» TRY IT
Nothing in the data should be left out or altered when it is retyped.

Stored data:
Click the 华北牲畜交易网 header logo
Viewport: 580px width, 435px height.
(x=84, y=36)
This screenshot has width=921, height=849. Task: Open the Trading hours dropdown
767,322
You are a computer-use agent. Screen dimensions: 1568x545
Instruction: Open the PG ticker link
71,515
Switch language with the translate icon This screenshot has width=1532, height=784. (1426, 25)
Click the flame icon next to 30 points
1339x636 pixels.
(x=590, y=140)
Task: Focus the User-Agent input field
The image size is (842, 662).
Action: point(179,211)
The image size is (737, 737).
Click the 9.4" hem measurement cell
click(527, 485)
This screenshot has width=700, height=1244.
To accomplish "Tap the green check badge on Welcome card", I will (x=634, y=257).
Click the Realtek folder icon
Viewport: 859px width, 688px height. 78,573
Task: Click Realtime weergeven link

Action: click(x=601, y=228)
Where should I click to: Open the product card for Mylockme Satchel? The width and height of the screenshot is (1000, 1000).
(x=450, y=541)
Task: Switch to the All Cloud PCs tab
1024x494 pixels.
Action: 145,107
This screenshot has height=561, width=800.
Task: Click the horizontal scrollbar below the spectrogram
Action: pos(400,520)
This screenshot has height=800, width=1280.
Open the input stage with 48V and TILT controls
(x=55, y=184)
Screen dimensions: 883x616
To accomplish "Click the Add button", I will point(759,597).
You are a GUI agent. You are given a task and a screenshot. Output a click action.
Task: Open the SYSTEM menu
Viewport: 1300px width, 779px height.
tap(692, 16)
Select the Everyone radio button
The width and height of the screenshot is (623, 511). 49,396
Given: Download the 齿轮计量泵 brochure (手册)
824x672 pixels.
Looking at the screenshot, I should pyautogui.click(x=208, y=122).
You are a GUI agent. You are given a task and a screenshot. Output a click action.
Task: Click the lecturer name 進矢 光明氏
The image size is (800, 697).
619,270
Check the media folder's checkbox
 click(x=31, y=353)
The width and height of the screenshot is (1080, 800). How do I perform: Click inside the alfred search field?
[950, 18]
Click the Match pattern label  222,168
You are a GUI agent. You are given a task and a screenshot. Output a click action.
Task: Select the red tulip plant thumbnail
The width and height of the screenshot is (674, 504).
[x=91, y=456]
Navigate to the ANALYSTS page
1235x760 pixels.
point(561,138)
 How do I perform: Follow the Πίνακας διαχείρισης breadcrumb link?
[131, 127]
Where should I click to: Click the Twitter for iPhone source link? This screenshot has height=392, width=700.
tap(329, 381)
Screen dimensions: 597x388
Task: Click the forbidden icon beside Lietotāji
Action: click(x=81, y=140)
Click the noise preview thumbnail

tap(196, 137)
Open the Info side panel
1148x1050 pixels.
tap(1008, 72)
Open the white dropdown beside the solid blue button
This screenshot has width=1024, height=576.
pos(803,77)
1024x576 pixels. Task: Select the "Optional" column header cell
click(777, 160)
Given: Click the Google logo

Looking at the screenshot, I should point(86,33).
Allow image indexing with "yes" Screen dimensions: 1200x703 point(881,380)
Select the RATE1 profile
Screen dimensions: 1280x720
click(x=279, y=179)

» EXERCISE RESULT
Click the 华北牲畜交易网 header logo
Viewport: 580px width, 435px height.
(x=84, y=36)
This screenshot has width=921, height=849. Task: Open the Trading hours dropdown
767,322
You are a computer-use agent. Screen dimensions: 1568x545
Instruction: Open the PG ticker link
71,515
Switch language with the translate icon This screenshot has width=1532, height=784. (1426, 25)
Click the flame icon next to 30 points
1339x636 pixels.
(x=590, y=140)
Task: Focus the User-Agent input field
The image size is (842, 662).
Action: point(179,211)
The image size is (737, 737).
Click the 9.4" hem measurement cell
click(527, 485)
This screenshot has width=700, height=1244.
To accomplish "Tap the green check badge on Welcome card", I will (x=634, y=257).
Click the Realtek folder icon
Viewport: 859px width, 688px height. 78,573
Task: Click Realtime weergeven link

Action: click(x=601, y=228)
Where should I click to: Open the product card for Mylockme Satchel? The width and height of the screenshot is (1000, 1000).
(x=450, y=541)
Task: Switch to the All Cloud PCs tab
1024x494 pixels.
Action: 145,107
This screenshot has height=561, width=800.
Task: Click the horizontal scrollbar below the spectrogram
Action: pos(400,520)
This screenshot has height=800, width=1280.
Open the input stage with 48V and TILT controls
(x=55, y=184)
Screen dimensions: 883x616
To accomplish "Click the Add button", I will point(759,597).
You are a GUI agent. You are given a task and a screenshot. Output a click action.
Task: Open the SYSTEM menu
Viewport: 1300px width, 779px height.
tap(692, 16)
Select the Everyone radio button
The width and height of the screenshot is (623, 511). 49,396
Given: Download the 齿轮计量泵 brochure (手册)
824x672 pixels.
Looking at the screenshot, I should pyautogui.click(x=208, y=122).
You are a GUI agent. You are given a task and a screenshot. Output a click action.
Task: Click the lecturer name 進矢 光明氏
The image size is (800, 697).
619,270
Check the media folder's checkbox
 click(x=31, y=353)
The width and height of the screenshot is (1080, 800). How do I perform: Click inside the alfred search field?
[950, 18]
Click the Match pattern label  222,168
You are a GUI agent. You are given a task and a screenshot. Output a click action.
Task: Select the red tulip plant thumbnail
The width and height of the screenshot is (674, 504).
[x=91, y=456]
Navigate to the ANALYSTS page
1235x760 pixels.
point(561,138)
 How do I perform: Follow the Πίνακας διαχείρισης breadcrumb link?
[131, 127]
Where should I click to: Click the Twitter for iPhone source link? This screenshot has height=392, width=700.
tap(329, 381)
Screen dimensions: 597x388
Task: Click the forbidden icon beside Lietotāji
Action: click(x=81, y=140)
Click the noise preview thumbnail

tap(196, 137)
Open the Info side panel
1148x1050 pixels.
tap(1008, 72)
Open the white dropdown beside the solid blue button
This screenshot has width=1024, height=576.
pos(803,77)
1024x576 pixels. Task: Select the "Optional" column header cell
click(777, 160)
Given: Click the Google logo

Looking at the screenshot, I should point(86,33).
Allow image indexing with "yes" Screen dimensions: 1200x703 point(881,380)
Select the RATE1 profile
Screen dimensions: 1280x720
click(x=279, y=179)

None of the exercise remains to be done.